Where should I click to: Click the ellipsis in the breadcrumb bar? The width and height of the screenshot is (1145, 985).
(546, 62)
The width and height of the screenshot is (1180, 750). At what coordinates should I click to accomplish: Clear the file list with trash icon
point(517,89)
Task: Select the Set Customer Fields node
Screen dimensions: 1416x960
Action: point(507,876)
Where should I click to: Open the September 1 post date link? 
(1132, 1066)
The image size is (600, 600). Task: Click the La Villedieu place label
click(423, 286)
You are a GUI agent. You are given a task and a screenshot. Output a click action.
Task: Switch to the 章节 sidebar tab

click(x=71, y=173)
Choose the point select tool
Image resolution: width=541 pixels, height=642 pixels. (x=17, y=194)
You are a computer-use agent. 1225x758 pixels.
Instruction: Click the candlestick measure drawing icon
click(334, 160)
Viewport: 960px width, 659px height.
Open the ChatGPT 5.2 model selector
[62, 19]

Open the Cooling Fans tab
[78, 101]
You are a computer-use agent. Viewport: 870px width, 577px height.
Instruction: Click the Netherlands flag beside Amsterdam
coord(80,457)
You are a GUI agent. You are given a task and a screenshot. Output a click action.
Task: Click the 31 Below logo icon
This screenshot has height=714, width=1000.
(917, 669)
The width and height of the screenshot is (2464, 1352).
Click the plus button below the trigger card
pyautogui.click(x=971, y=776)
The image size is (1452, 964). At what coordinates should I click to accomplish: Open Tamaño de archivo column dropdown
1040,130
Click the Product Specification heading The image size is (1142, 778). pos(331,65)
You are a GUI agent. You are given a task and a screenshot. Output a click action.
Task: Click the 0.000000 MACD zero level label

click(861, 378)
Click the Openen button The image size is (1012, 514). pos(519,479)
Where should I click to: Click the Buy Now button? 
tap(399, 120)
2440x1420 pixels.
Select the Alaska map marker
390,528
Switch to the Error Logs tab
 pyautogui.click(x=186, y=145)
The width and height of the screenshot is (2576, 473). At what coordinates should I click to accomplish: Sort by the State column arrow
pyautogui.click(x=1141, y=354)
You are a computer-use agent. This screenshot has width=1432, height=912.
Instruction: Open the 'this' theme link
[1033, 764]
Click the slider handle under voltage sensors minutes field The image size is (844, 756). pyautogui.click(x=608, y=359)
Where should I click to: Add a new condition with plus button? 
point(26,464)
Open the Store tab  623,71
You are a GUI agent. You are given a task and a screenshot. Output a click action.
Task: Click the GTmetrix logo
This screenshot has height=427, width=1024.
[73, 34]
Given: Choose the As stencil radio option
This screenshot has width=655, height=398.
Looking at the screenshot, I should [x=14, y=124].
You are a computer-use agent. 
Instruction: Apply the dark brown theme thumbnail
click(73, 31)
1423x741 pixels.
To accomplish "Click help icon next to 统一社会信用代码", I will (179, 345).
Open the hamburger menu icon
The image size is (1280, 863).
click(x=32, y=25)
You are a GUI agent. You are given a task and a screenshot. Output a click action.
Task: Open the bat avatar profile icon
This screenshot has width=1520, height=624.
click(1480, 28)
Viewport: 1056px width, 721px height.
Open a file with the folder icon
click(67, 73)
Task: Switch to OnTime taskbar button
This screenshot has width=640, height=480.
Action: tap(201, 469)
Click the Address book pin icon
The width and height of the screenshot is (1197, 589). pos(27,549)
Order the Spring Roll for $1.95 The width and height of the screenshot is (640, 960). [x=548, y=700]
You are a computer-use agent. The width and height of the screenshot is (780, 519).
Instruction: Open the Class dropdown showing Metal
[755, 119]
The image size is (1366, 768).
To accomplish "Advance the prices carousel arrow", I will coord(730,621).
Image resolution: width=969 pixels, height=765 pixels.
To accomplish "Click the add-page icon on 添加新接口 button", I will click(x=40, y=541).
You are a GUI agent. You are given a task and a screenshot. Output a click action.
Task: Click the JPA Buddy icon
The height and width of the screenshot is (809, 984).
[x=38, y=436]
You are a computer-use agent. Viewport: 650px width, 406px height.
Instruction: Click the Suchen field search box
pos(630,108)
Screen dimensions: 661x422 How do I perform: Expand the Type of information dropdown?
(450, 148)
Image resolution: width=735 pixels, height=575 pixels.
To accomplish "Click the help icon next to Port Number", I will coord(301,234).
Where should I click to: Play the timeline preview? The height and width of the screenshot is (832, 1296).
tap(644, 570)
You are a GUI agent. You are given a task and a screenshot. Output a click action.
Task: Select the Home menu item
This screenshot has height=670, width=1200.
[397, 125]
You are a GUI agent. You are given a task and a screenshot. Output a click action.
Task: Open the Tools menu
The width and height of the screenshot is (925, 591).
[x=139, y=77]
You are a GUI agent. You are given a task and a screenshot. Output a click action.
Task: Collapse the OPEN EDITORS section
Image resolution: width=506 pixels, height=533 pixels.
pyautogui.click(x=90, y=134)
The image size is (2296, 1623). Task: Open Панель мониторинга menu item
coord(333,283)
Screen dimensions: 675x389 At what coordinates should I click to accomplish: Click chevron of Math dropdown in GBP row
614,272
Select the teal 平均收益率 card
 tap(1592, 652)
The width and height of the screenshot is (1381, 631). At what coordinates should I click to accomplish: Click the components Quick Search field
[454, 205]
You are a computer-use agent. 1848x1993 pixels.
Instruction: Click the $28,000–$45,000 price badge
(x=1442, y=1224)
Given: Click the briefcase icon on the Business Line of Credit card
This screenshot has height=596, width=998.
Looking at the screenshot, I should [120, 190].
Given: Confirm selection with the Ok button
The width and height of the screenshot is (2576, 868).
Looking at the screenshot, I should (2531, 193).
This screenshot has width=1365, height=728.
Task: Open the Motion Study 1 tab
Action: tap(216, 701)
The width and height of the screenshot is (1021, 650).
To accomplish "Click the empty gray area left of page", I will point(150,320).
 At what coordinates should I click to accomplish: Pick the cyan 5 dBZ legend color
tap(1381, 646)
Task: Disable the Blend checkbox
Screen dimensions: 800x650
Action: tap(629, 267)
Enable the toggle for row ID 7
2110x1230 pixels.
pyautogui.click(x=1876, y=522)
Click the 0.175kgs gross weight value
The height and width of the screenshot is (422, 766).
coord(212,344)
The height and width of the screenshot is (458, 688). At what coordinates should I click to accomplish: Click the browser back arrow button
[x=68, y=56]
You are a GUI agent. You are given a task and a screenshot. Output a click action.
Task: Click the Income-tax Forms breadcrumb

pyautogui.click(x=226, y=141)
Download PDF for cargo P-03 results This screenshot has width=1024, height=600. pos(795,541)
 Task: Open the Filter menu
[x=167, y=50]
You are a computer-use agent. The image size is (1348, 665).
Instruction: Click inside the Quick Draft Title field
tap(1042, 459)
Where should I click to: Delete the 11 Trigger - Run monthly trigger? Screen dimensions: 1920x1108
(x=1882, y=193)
****
▸ **EXERCISE DESCRIPTION**: Format every line of the items above as a numbered list, leaving out the blank lines.

▸ **THE OUTPUT**:
1. Where should I click to: Click the ellipsis in the breadcrumb bar? The width and height of the screenshot is (1145, 985).
2. (546, 62)
3. The width and height of the screenshot is (1180, 750). At what coordinates should I click to accomplish: Clear the file list with trash icon
4. point(517,89)
5. Task: Select the Set Customer Fields node
6. Screen dimensions: 1416x960
7. Action: point(507,876)
8. Where should I click to: Open the September 1 post date link? 
9. (1132, 1066)
10. The image size is (600, 600). Task: Click the La Villedieu place label
11. click(423, 286)
12. You are a GUI agent. You are given a task and a screenshot. Output a click action.
13. Task: Switch to the 章节 sidebar tab
14. click(x=71, y=173)
15. Choose the point select tool
16. Image resolution: width=541 pixels, height=642 pixels. (x=17, y=194)
17. You are a computer-use agent. 1225x758 pixels.
18. Instruction: Click the candlestick measure drawing icon
19. click(334, 160)
20. Viewport: 960px width, 659px height.
21. Open the ChatGPT 5.2 model selector
22. [62, 19]
23. Open the Cooling Fans tab
24. [78, 101]
25. You are a computer-use agent. Viewport: 870px width, 577px height.
26. Instruction: Click the Netherlands flag beside Amsterdam
27. coord(80,457)
28. You are a GUI agent. You are given a task and a screenshot. Output a click action.
29. Task: Click the 31 Below logo icon
30. This screenshot has height=714, width=1000.
31. (917, 669)
32. The width and height of the screenshot is (2464, 1352).
33. Click the plus button below the trigger card
34. pyautogui.click(x=971, y=776)
35. The image size is (1452, 964). At what coordinates should I click to accomplish: Open Tamaño de archivo column dropdown
36. 1040,130
37. Click the Product Specification heading The image size is (1142, 778). pos(331,65)
38. You are a GUI agent. You are given a task and a screenshot. Output a click action.
39. Task: Click the 0.000000 MACD zero level label
40. click(861, 378)
41. Click the Openen button The image size is (1012, 514). pos(519,479)
42. Where should I click to: Click the Buy Now button? 
43. tap(399, 120)
44. 2440x1420 pixels.
45. Select the Alaska map marker
46. 390,528
47. Switch to the Error Logs tab
48.  pyautogui.click(x=186, y=145)
49. The width and height of the screenshot is (2576, 473). At what coordinates should I click to accomplish: Sort by the State column arrow
50. pyautogui.click(x=1141, y=354)
51. You are a computer-use agent. This screenshot has width=1432, height=912.
52. Instruction: Open the 'this' theme link
53. [1033, 764]
54. Click the slider handle under voltage sensors minutes field The image size is (844, 756). pyautogui.click(x=608, y=359)
55. Where should I click to: Add a new condition with plus button? 
56. point(26,464)
57. Open the Store tab  623,71
58. You are a GUI agent. You are given a task and a screenshot. Output a click action.
59. Task: Click the GTmetrix logo
60. This screenshot has height=427, width=1024.
61. [73, 34]
62. Given: Choose the As stencil radio option
63. This screenshot has width=655, height=398.
64. Looking at the screenshot, I should [x=14, y=124].
65. You are a computer-use agent. 
66. Instruction: Apply the dark brown theme thumbnail
67. click(73, 31)
68. 1423x741 pixels.
69. To accomplish "Click help icon next to 统一社会信用代码", I will (179, 345).
70. Open the hamburger menu icon
71. The image size is (1280, 863).
72. click(x=32, y=25)
73. You are a GUI agent. You are given a task and a screenshot. Output a click action.
74. Task: Open the bat avatar profile icon
75. This screenshot has width=1520, height=624.
76. click(1480, 28)
77. Viewport: 1056px width, 721px height.
78. Open a file with the folder icon
79. click(67, 73)
80. Task: Switch to OnTime taskbar button
81. This screenshot has width=640, height=480.
82. Action: tap(201, 469)
83. Click the Address book pin icon
84. The width and height of the screenshot is (1197, 589). pos(27,549)
85. Order the Spring Roll for $1.95 The width and height of the screenshot is (640, 960). [x=548, y=700]
86. You are a computer-use agent. The width and height of the screenshot is (780, 519).
87. Instruction: Open the Class dropdown showing Metal
88. [755, 119]
89. The image size is (1366, 768).
90. To accomplish "Advance the prices carousel arrow", I will coord(730,621).
91. Image resolution: width=969 pixels, height=765 pixels.
92. To accomplish "Click the add-page icon on 添加新接口 button", I will click(x=40, y=541).
93. You are a GUI agent. You are given a task and a screenshot. Output a click action.
94. Task: Click the JPA Buddy icon
95. The height and width of the screenshot is (809, 984).
96. [x=38, y=436]
97. You are a computer-use agent. Viewport: 650px width, 406px height.
98. Instruction: Click the Suchen field search box
99. pos(630,108)
100. Screen dimensions: 661x422 How do I perform: Expand the Type of information dropdown?
101. (450, 148)
102. Image resolution: width=735 pixels, height=575 pixels.
103. To accomplish "Click the help icon next to Port Number", I will coord(301,234).
104. Where should I click to: Play the timeline preview? The height and width of the screenshot is (832, 1296).
105. tap(644, 570)
106. You are a GUI agent. You are given a task and a screenshot. Output a click action.
107. Task: Select the Home menu item
108. This screenshot has height=670, width=1200.
109. [397, 125]
110. You are a GUI agent. You are given a task and a screenshot. Output a click action.
111. Task: Open the Tools menu
112. The width and height of the screenshot is (925, 591).
113. [x=139, y=77]
114. You are a GUI agent. You are given a task and a screenshot. Output a click action.
115. Task: Collapse the OPEN EDITORS section
116. Image resolution: width=506 pixels, height=533 pixels.
117. pyautogui.click(x=90, y=134)
118. The image size is (2296, 1623). Task: Open Панель мониторинга menu item
119. coord(333,283)
120. Screen dimensions: 675x389 At what coordinates should I click to accomplish: Click chevron of Math dropdown in GBP row
121. 614,272
122. Select the teal 平均收益率 card
123.  tap(1592, 652)
124. The width and height of the screenshot is (1381, 631). At what coordinates should I click to accomplish: Click the components Quick Search field
125. [454, 205]
126. You are a computer-use agent. 1848x1993 pixels.
127. Instruction: Click the $28,000–$45,000 price badge
128. (x=1442, y=1224)
129. Given: Click the briefcase icon on the Business Line of Credit card
130. This screenshot has height=596, width=998.
131. Looking at the screenshot, I should [120, 190].
132. Given: Confirm selection with the Ok button
133. The width and height of the screenshot is (2576, 868).
134. Looking at the screenshot, I should (2531, 193).
135. This screenshot has width=1365, height=728.
136. Task: Open the Motion Study 1 tab
137. Action: tap(216, 701)
138. The width and height of the screenshot is (1021, 650).
139. To accomplish "Click the empty gray area left of page", I will point(150,320).
140.  At what coordinates should I click to accomplish: Pick the cyan 5 dBZ legend color
141. tap(1381, 646)
142. Task: Disable the Blend checkbox
143. Screen dimensions: 800x650
144. Action: tap(629, 267)
145. Enable the toggle for row ID 7
146. 2110x1230 pixels.
147. pyautogui.click(x=1876, y=522)
148. Click the 0.175kgs gross weight value
149. The height and width of the screenshot is (422, 766).
150. coord(212,344)
151. The height and width of the screenshot is (458, 688). At what coordinates should I click to accomplish: Click the browser back arrow button
152. [x=68, y=56]
153. You are a GUI agent. You are given a task and a screenshot. Output a click action.
154. Task: Click the Income-tax Forms breadcrumb
155. pyautogui.click(x=226, y=141)
156. Download PDF for cargo P-03 results This screenshot has width=1024, height=600. pos(795,541)
157.  Task: Open the Filter menu
158. [x=167, y=50]
159. You are a computer-use agent. The image size is (1348, 665).
160. Instruction: Click inside the Quick Draft Title field
161. tap(1042, 459)
162. Where should I click to: Delete the 11 Trigger - Run monthly trigger? Screen dimensions: 1920x1108
163. (x=1882, y=193)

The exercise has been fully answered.